Activity =
Please set down, word for word, the line that contains "At what coordinates" and every line after it to the end of the entries below, omitting the pictures.

Data extracted from a collection:
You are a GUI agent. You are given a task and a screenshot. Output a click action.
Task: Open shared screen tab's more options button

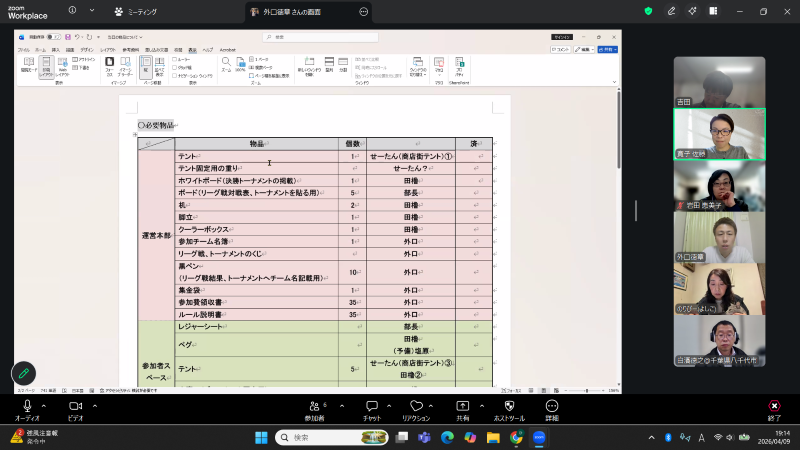coord(363,11)
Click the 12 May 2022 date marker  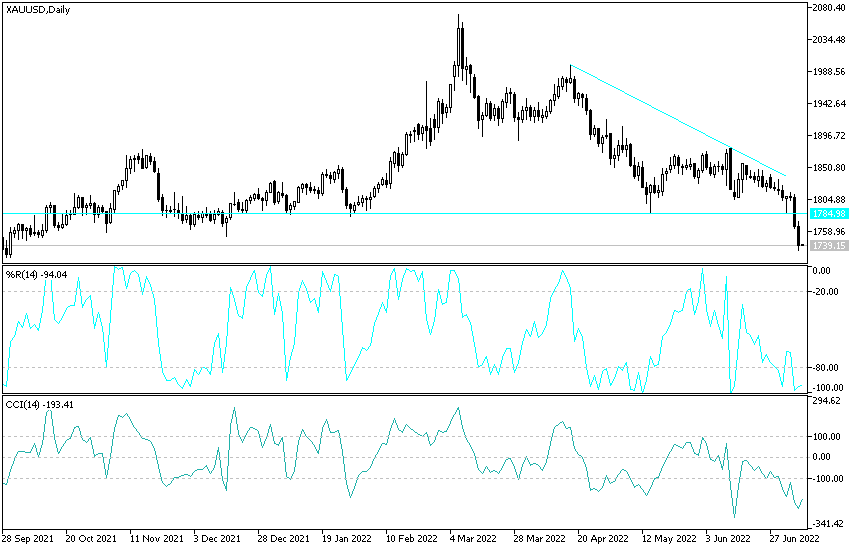[668, 538]
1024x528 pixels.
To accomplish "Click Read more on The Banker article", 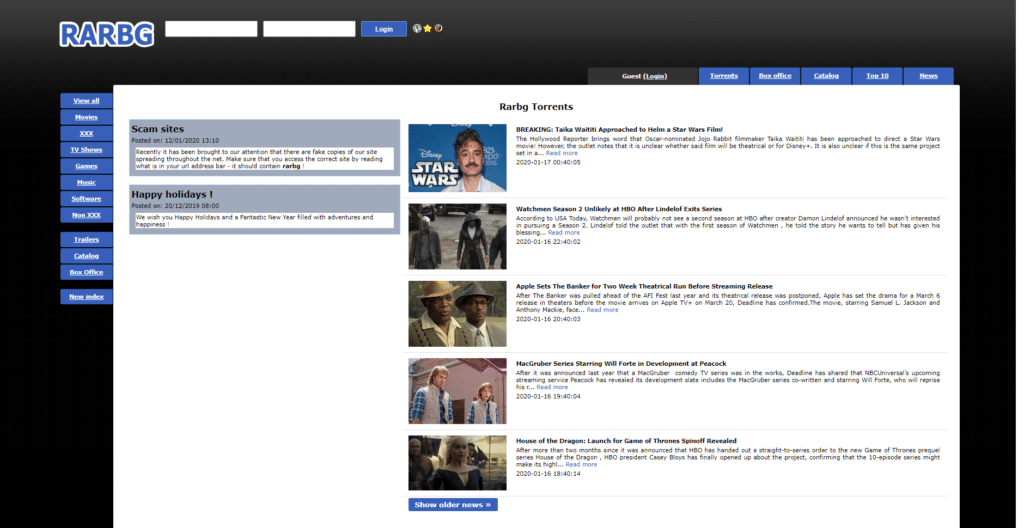I will [x=602, y=310].
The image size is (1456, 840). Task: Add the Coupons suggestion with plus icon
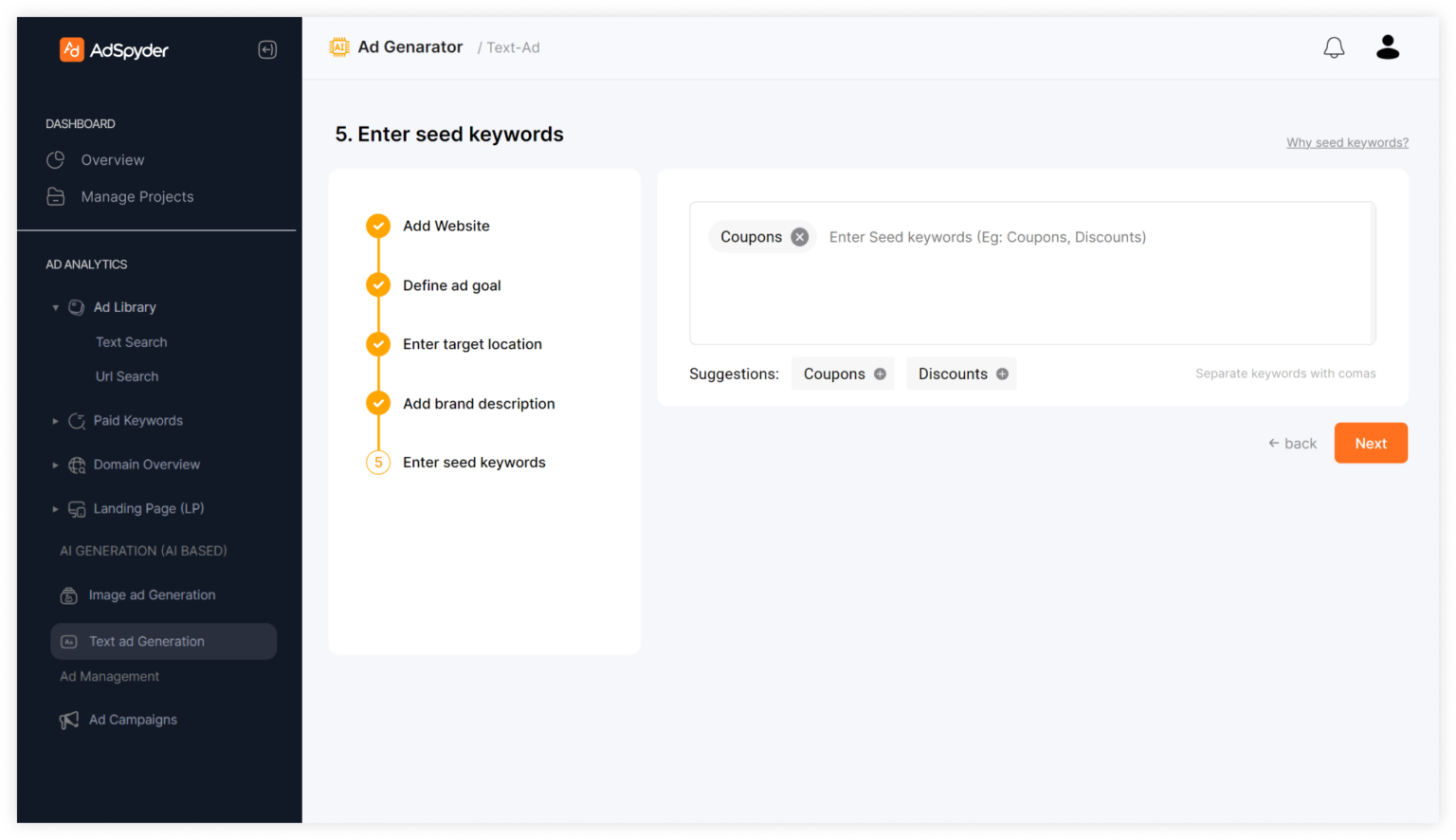pyautogui.click(x=880, y=374)
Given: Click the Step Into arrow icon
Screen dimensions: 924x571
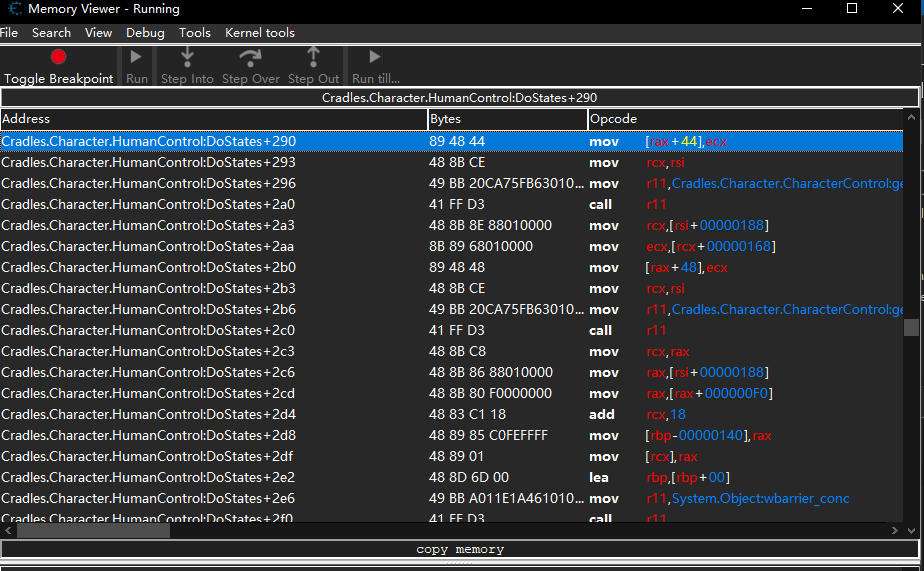Looking at the screenshot, I should tap(187, 57).
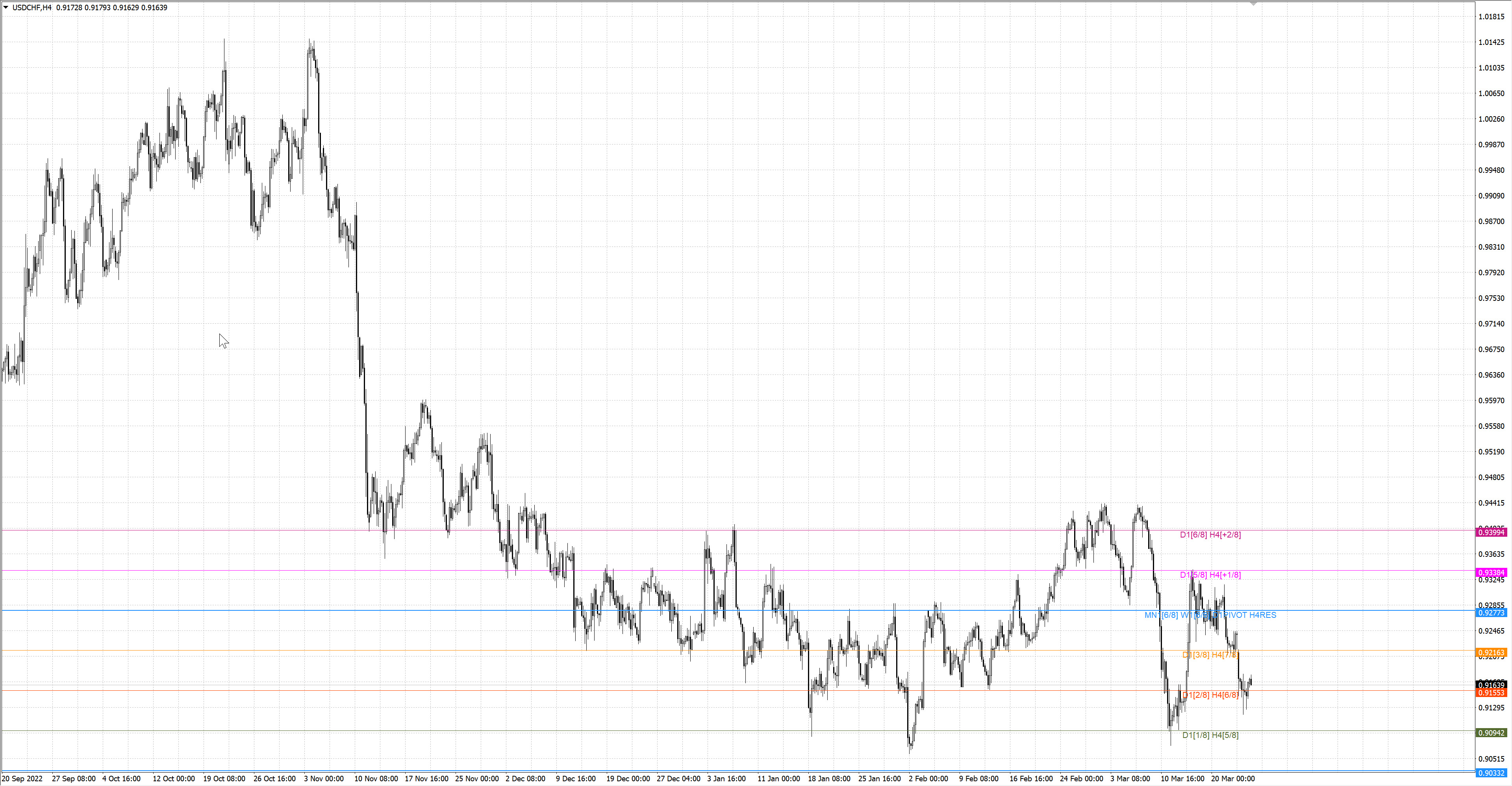Click the red 0.91553 price tag
The image size is (1512, 786).
click(1491, 693)
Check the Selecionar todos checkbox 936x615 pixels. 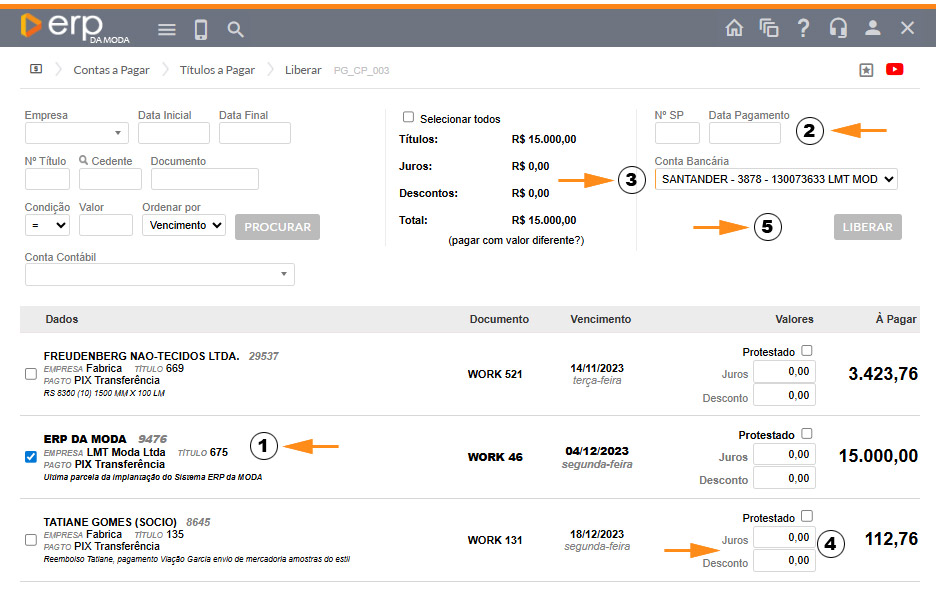pyautogui.click(x=408, y=118)
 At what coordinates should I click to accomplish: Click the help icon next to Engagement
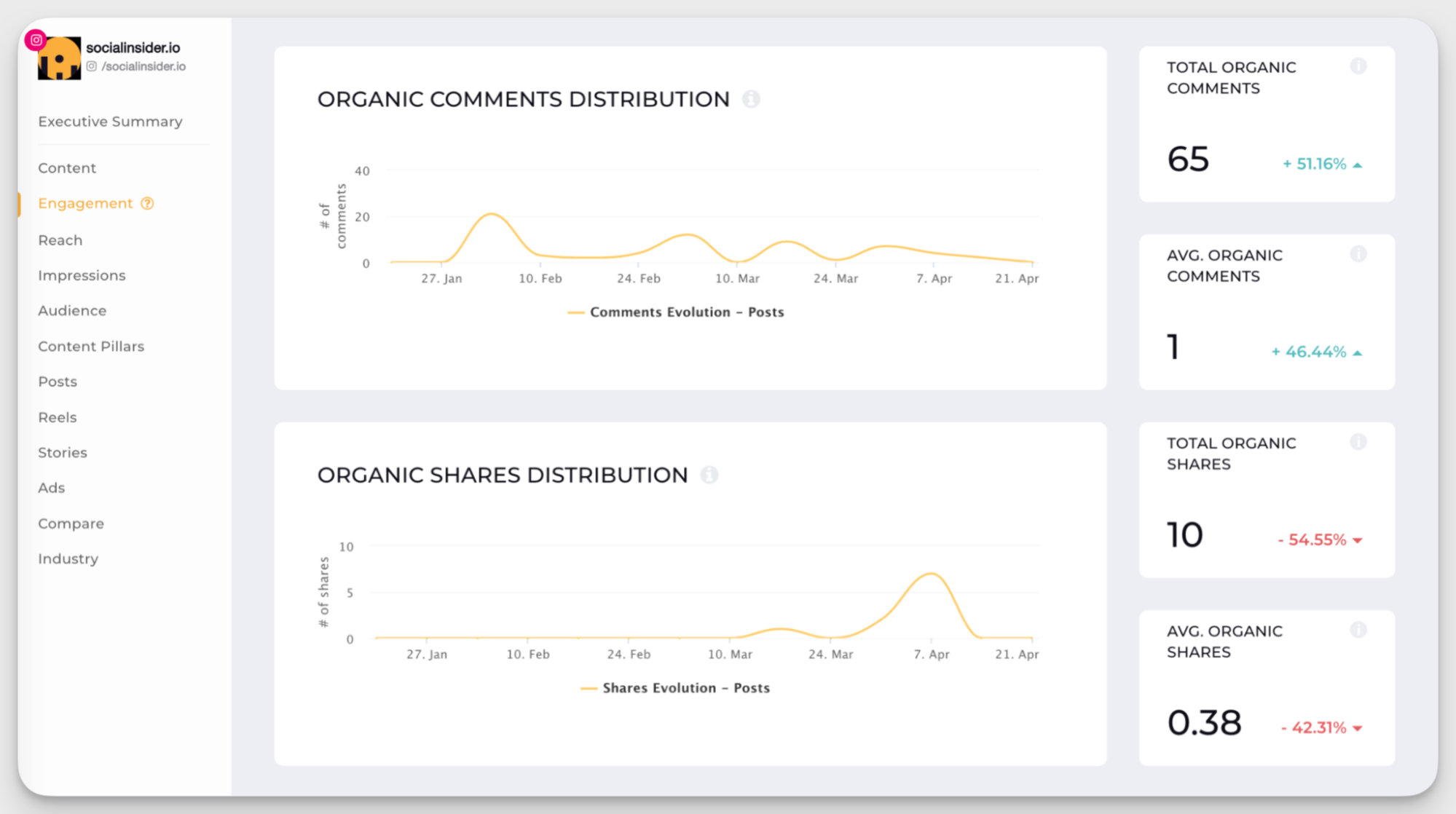coord(148,203)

Answer =
 At what coordinates should I click to accomplish: Click the help icon next to Engagement
coord(148,203)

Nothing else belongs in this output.